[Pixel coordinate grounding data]
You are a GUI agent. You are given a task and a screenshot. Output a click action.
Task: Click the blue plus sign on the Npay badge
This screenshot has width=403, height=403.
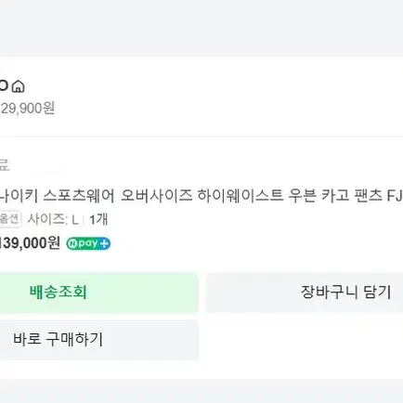(x=105, y=243)
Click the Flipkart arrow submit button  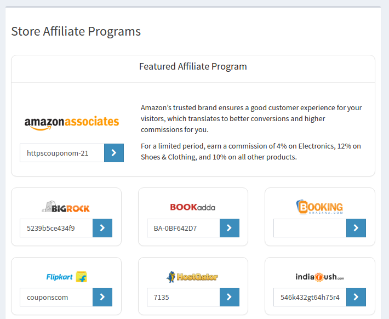[x=102, y=297]
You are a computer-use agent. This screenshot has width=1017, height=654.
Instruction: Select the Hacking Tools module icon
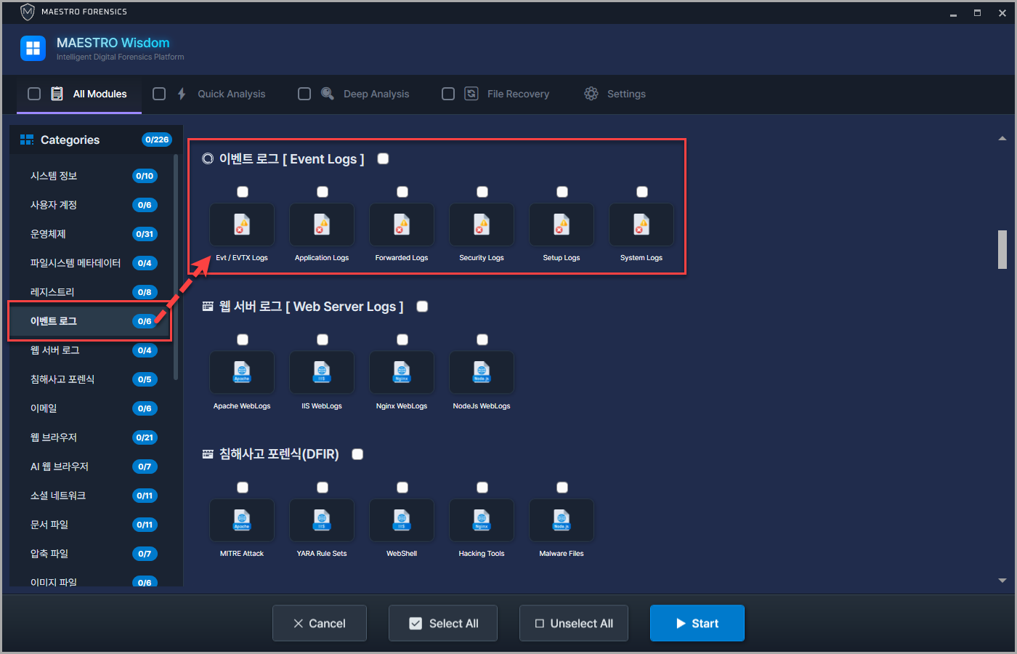482,520
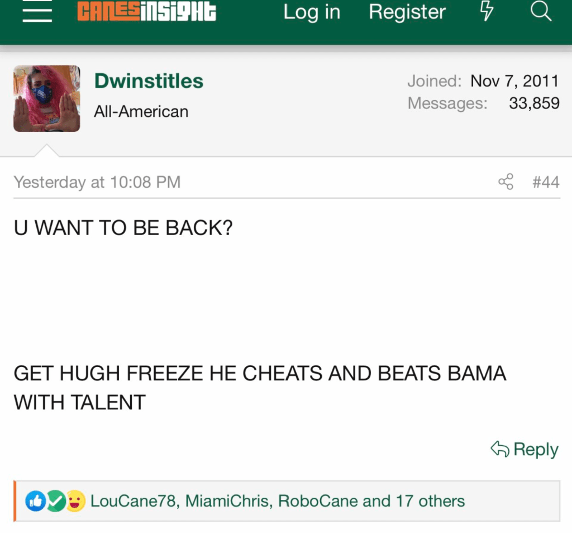572x534 pixels.
Task: Open LouCane78's profile from reactions
Action: click(x=133, y=501)

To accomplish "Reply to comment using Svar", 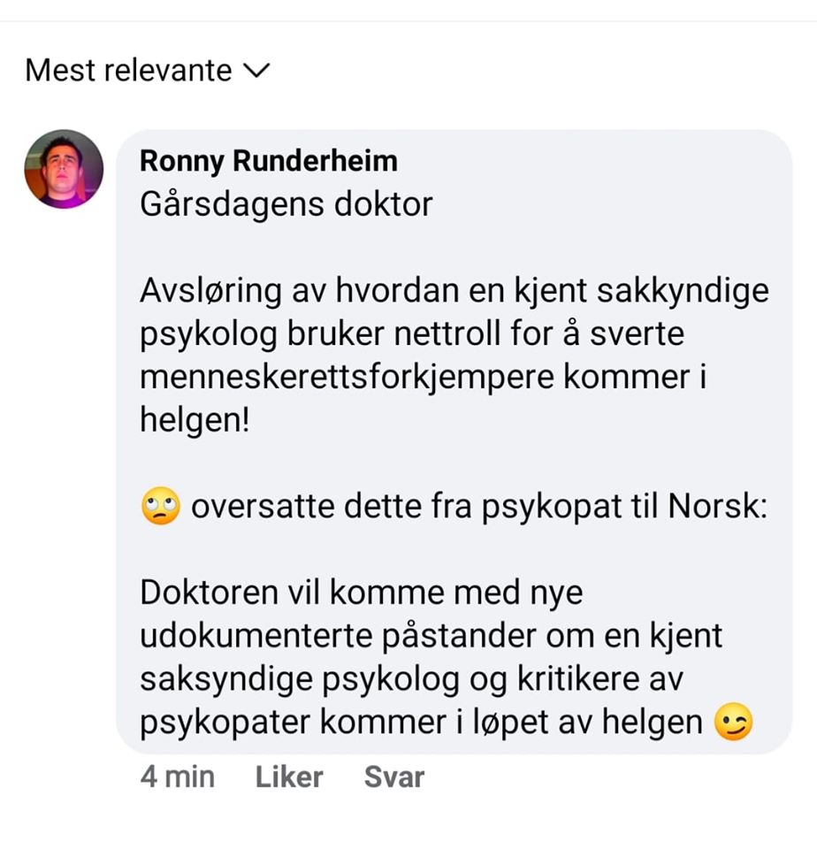I will 394,777.
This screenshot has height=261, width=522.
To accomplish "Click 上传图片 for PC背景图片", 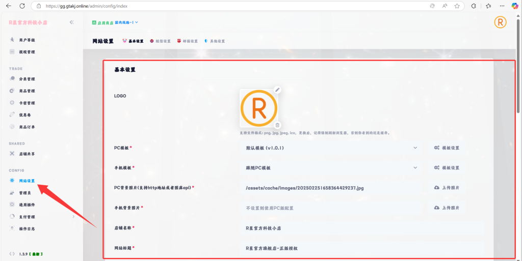I will coord(447,188).
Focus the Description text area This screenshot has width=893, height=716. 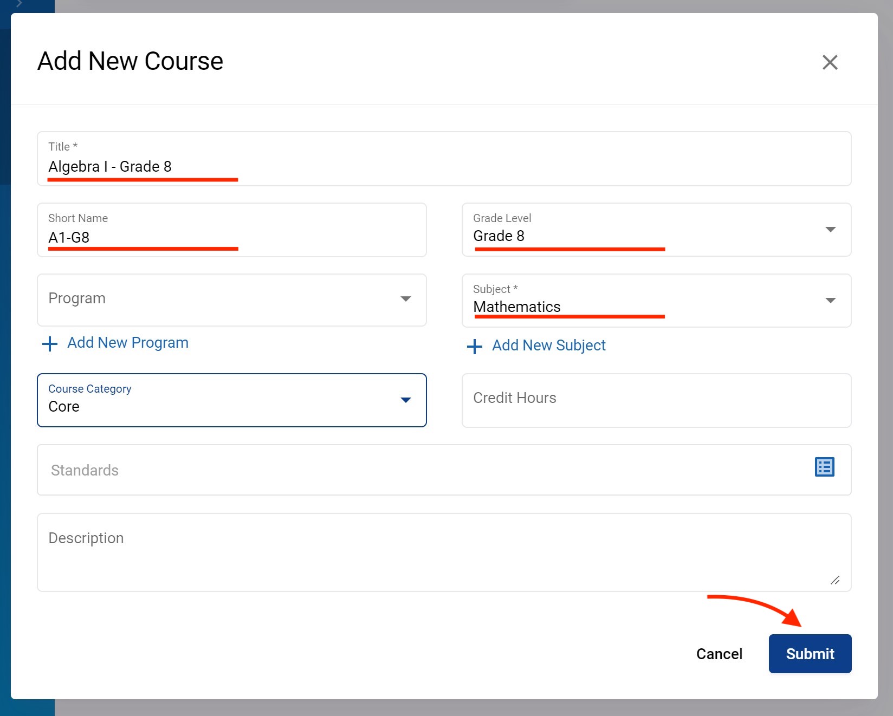click(x=433, y=552)
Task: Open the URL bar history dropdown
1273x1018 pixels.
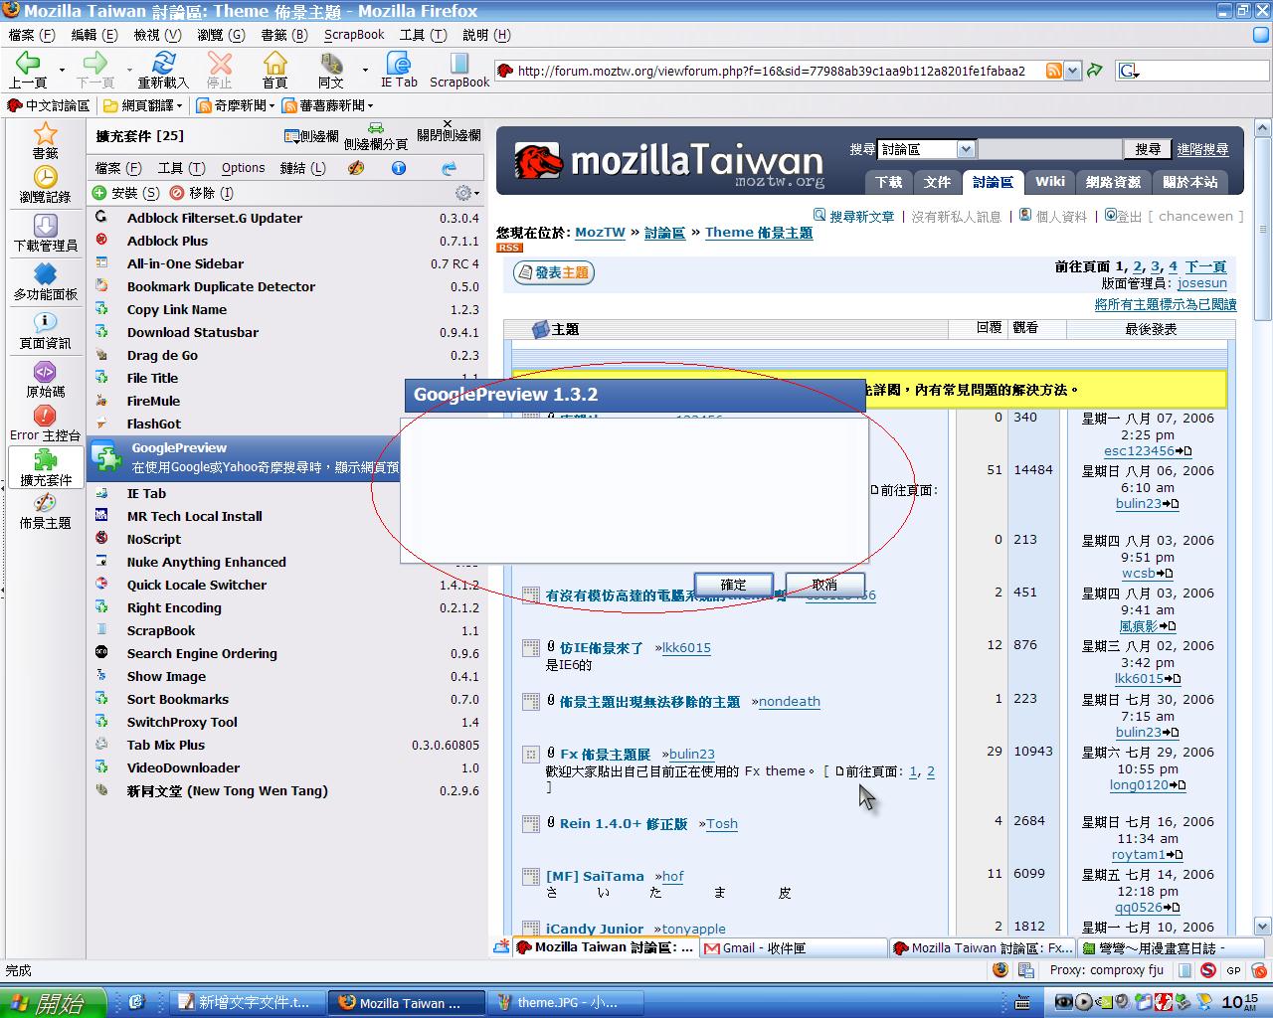Action: (x=1072, y=71)
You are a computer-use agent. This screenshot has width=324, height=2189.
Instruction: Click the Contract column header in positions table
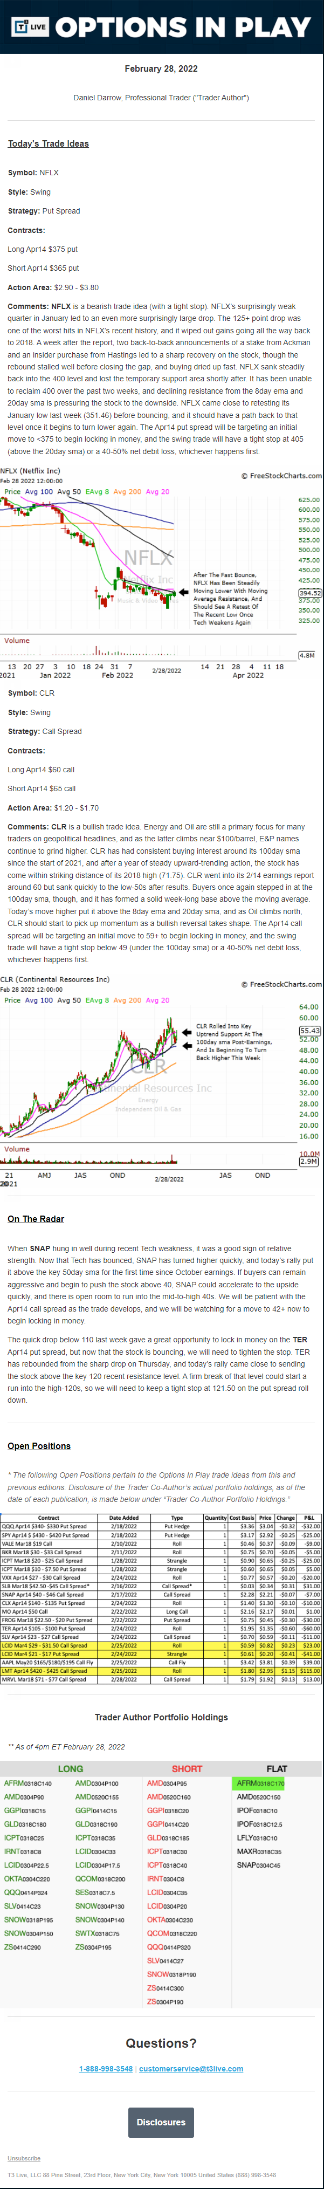[48, 1518]
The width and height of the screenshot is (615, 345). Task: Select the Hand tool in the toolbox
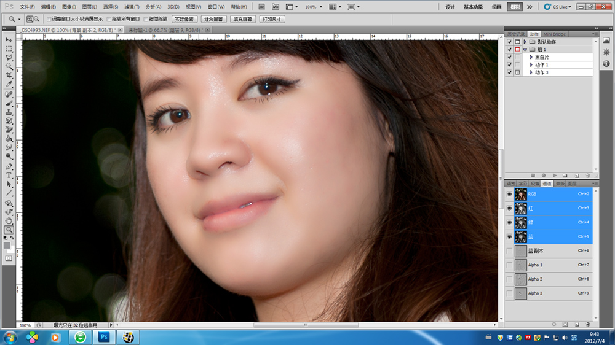point(9,220)
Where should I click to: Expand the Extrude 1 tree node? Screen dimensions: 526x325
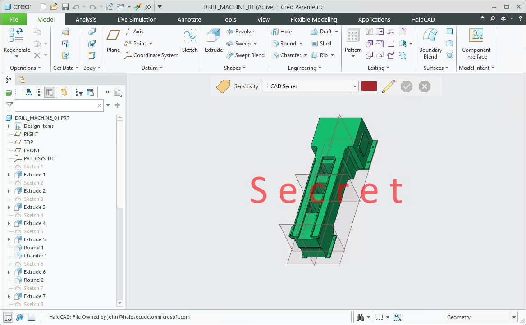9,175
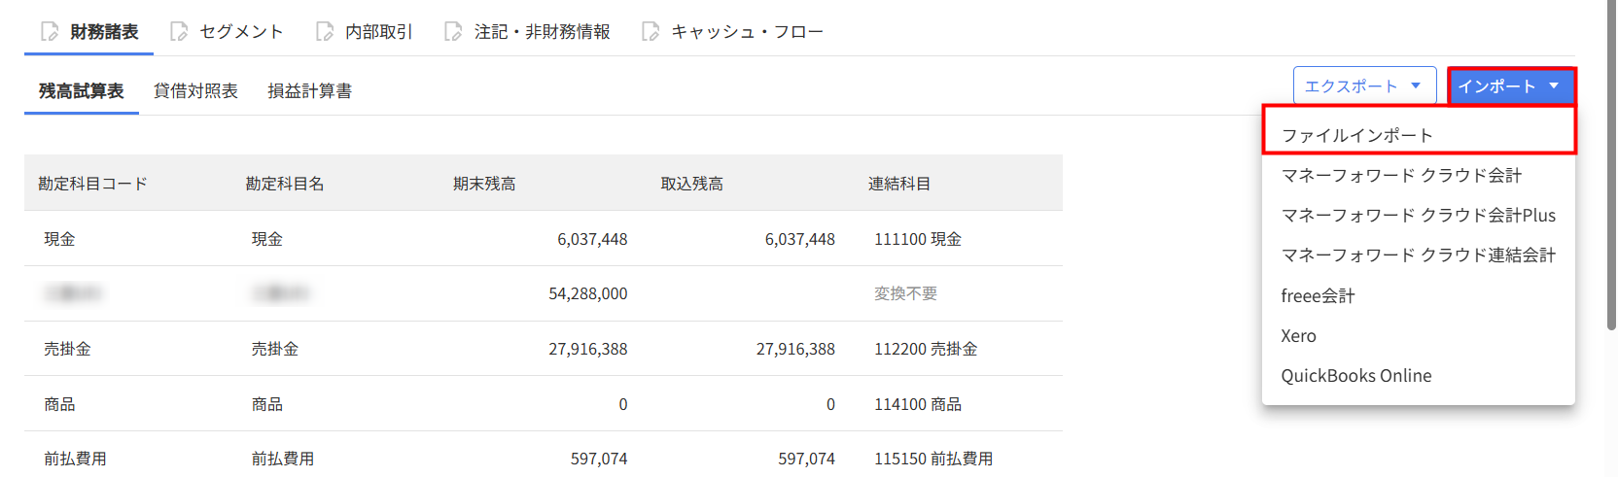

| To do |
Give again, word for word, only the lines from the one with "The width and" through the last line of the entries, both included; no pictures go in the copy.

| Your solution |
The width and height of the screenshot is (615, 345). Task: Select the Hand tool in the toolbox
point(9,220)
Where should I click to: Expand the Extrude 1 tree node? Screen dimensions: 526x325
9,175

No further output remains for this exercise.